***** DATASET RECORDS

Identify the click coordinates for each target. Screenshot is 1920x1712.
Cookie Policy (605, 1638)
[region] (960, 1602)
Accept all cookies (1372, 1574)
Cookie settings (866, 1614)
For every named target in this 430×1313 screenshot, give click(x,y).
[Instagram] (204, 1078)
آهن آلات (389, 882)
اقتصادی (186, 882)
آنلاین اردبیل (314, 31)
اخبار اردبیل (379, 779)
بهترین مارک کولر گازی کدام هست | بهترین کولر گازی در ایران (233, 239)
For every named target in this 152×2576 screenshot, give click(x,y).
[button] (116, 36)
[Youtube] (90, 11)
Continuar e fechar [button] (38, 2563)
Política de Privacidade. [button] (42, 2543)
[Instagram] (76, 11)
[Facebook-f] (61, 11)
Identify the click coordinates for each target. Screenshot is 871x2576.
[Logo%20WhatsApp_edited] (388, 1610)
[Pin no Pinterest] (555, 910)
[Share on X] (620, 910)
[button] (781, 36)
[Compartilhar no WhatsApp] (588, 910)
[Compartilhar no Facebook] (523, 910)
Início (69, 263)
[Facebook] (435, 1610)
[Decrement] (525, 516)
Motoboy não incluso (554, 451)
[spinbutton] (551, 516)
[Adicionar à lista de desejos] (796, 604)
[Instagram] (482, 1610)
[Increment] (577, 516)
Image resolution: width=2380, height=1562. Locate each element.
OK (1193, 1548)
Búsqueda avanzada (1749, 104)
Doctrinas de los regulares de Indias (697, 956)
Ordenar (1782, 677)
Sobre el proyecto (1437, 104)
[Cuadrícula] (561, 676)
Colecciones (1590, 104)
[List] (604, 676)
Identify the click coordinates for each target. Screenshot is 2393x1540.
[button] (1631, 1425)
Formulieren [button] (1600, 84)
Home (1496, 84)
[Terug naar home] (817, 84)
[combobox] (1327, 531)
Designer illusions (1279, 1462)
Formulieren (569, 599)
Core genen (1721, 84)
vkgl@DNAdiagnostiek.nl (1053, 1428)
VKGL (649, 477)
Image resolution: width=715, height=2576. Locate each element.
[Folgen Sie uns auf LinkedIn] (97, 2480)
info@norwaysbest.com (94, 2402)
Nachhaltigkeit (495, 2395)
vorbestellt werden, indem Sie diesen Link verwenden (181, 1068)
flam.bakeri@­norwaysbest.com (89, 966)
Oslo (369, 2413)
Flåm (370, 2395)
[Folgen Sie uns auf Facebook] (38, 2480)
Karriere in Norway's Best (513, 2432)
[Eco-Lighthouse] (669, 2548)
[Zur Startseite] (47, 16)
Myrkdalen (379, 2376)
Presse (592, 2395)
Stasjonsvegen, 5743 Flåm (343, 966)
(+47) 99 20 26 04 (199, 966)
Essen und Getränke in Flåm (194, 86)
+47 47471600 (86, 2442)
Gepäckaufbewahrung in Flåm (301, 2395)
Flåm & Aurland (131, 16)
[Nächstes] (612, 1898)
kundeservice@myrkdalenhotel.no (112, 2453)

**********

Check the listing above for "each". Show every line where it turns up.

Identify the click coordinates for each target. Screenshot is 1920x1712.
Identify the click coordinates for each target. Screenshot is 871x2576.
Image resolution: width=2380, height=1562. Locate each element.
Identify the click coordinates for each target. Screenshot is 2393x1540.
Image resolution: width=715, height=2576. Locate each element.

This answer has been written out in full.